— DIRECTIONS FOR THIS TASK —
For each line below, print it again exactly as shown.

— EXTRACTED DATA —
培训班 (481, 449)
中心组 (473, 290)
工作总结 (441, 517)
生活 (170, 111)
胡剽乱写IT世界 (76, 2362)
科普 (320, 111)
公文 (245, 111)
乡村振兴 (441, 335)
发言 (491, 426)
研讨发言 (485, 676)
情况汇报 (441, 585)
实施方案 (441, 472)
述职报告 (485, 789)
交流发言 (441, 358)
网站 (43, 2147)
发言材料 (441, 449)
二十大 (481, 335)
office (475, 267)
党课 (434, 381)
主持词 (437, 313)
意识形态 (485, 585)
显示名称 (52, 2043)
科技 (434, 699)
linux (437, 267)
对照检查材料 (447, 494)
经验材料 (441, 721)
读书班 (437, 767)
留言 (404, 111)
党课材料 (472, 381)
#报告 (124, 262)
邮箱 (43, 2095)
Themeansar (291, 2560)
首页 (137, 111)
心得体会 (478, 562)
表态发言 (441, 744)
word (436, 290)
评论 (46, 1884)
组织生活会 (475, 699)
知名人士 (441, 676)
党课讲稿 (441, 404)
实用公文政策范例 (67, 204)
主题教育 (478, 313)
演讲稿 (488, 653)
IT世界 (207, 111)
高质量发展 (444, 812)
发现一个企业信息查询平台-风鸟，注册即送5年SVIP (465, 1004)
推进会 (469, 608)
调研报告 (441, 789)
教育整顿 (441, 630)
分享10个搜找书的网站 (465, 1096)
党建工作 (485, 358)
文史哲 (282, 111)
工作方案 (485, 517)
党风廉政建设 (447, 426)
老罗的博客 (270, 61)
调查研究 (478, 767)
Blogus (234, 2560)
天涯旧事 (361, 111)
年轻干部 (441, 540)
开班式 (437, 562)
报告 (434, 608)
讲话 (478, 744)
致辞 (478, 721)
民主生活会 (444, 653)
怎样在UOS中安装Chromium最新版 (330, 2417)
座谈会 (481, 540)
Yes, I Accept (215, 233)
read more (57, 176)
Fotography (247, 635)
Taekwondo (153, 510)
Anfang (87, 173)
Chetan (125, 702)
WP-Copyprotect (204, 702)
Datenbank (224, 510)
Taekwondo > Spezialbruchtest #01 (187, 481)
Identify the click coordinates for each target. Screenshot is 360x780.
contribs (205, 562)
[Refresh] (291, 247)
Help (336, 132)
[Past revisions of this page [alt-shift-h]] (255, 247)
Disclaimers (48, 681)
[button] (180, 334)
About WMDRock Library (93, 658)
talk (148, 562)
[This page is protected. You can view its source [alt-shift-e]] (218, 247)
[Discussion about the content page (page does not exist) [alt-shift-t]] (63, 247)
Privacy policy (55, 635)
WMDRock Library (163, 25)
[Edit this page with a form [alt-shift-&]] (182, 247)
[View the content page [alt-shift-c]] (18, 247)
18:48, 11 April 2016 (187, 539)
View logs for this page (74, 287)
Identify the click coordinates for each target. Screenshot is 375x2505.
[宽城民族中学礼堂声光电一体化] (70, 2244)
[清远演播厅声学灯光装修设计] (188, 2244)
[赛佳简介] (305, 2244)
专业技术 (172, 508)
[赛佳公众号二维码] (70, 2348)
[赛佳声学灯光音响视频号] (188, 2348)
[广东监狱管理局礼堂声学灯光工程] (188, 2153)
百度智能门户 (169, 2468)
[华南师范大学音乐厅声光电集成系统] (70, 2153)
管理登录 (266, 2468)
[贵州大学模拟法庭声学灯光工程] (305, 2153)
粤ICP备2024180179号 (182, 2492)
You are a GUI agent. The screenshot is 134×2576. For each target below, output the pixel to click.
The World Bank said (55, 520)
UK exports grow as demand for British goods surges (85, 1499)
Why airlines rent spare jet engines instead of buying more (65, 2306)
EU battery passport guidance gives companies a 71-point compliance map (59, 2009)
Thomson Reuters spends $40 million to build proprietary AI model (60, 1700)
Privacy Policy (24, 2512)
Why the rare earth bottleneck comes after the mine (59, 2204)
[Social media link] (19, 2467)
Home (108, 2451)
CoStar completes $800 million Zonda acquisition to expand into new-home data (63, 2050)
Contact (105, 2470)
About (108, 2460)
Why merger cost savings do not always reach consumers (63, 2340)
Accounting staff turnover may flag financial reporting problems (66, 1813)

— EXPECTED ANSWER —
培训班 (481, 449)
中心组 (473, 290)
工作总结 (441, 517)
生活 (170, 111)
胡剽乱写IT世界 (76, 2362)
科普 (320, 111)
公文 (245, 111)
乡村振兴 (441, 335)
发言 (491, 426)
研讨发言 (485, 676)
情况汇报 (441, 585)
实施方案 (441, 472)
述职报告 (485, 789)
交流发言 (441, 358)
网站 (43, 2147)
发言材料 (441, 449)
二十大 (481, 335)
office (475, 267)
党课 (434, 381)
主持词 (437, 313)
意识形态 (485, 585)
显示名称 (52, 2043)
科技 (434, 699)
linux (437, 267)
对照检查材料 (447, 494)
经验材料 (441, 721)
读书班 (437, 767)
留言 (404, 111)
党课材料 (472, 381)
#报告 (124, 262)
邮箱 (43, 2095)
Themeansar (291, 2560)
首页 (137, 111)
心得体会 (478, 562)
表态发言 (441, 744)
word (436, 290)
评论 (46, 1884)
组织生活会 (475, 699)
知名人士 (441, 676)
党课讲稿 (441, 404)
实用公文政策范例 (67, 204)
主题教育 (478, 313)
演讲稿 (488, 653)
IT世界 (207, 111)
高质量发展 (444, 812)
发现一个企业信息查询平台-风鸟，注册即送5年SVIP (465, 1004)
推进会 (469, 608)
调研报告 (441, 789)
教育整顿 (441, 630)
分享10个搜找书的网站 (465, 1096)
党建工作 (485, 358)
文史哲 (282, 111)
工作方案 (485, 517)
党风廉政建设 (447, 426)
老罗的博客 (270, 61)
调查研究 (478, 767)
Blogus (234, 2560)
天涯旧事 (361, 111)
年轻干部 (441, 540)
开班式 (437, 562)
报告 (434, 608)
讲话 (478, 744)
致辞 (478, 721)
民主生活会 (444, 653)
怎样在UOS中安装Chromium最新版 (330, 2417)
座谈会 (481, 540)
Yes, I Accept (215, 233)
read more (57, 176)
Fotography (247, 635)
Taekwondo (153, 510)
Anfang (87, 173)
Chetan (125, 702)
WP-Copyprotect (204, 702)
Datenbank (224, 510)
Taekwondo > Spezialbruchtest #01 (187, 481)
Identify the click coordinates for each target. Screenshot is 360x780.
contribs (205, 562)
[Refresh] (291, 247)
Help (336, 132)
[Past revisions of this page [alt-shift-h]] (255, 247)
Disclaimers (48, 681)
[button] (180, 334)
About WMDRock Library (93, 658)
talk (148, 562)
[This page is protected. You can view its source [alt-shift-e]] (218, 247)
[Discussion about the content page (page does not exist) [alt-shift-t]] (63, 247)
Privacy policy (55, 635)
WMDRock Library (163, 25)
[Edit this page with a form [alt-shift-&]] (182, 247)
[View the content page [alt-shift-c]] (18, 247)
18:48, 11 April 2016 (187, 539)
View logs for this page (74, 287)
Identify the click coordinates for each target. Screenshot is 375x2505.
[宽城民族中学礼堂声光电一体化] (70, 2244)
[清远演播厅声学灯光装修设计] (188, 2244)
[赛佳简介] (305, 2244)
专业技术 (172, 508)
[赛佳公众号二维码] (70, 2348)
[赛佳声学灯光音响视频号] (188, 2348)
[广东监狱管理局礼堂声学灯光工程] (188, 2153)
百度智能门户 (169, 2468)
[华南师范大学音乐厅声光电集成系统] (70, 2153)
管理登录 (266, 2468)
[贵州大学模拟法庭声学灯光工程] (305, 2153)
粤ICP备2024180179号 (182, 2492)
You are a GUI agent. The screenshot is 134×2576. For each target below, output the pixel to click.
The World Bank said (55, 520)
UK exports grow as demand for British goods surges (85, 1499)
Why airlines rent spare jet engines instead of buying more (65, 2306)
EU battery passport guidance gives companies a 71-point compliance map (59, 2009)
Thomson Reuters spends $40 million to build proprietary AI model (60, 1700)
Privacy Policy (24, 2512)
Why the rare earth bottleneck comes after the mine (59, 2204)
[Social media link] (19, 2467)
Home (108, 2451)
CoStar completes $800 million Zonda acquisition to expand into new-home data (63, 2050)
Contact (105, 2470)
About (108, 2460)
Why merger cost savings do not always reach consumers (63, 2340)
Accounting staff turnover may flag financial reporting problems (66, 1813)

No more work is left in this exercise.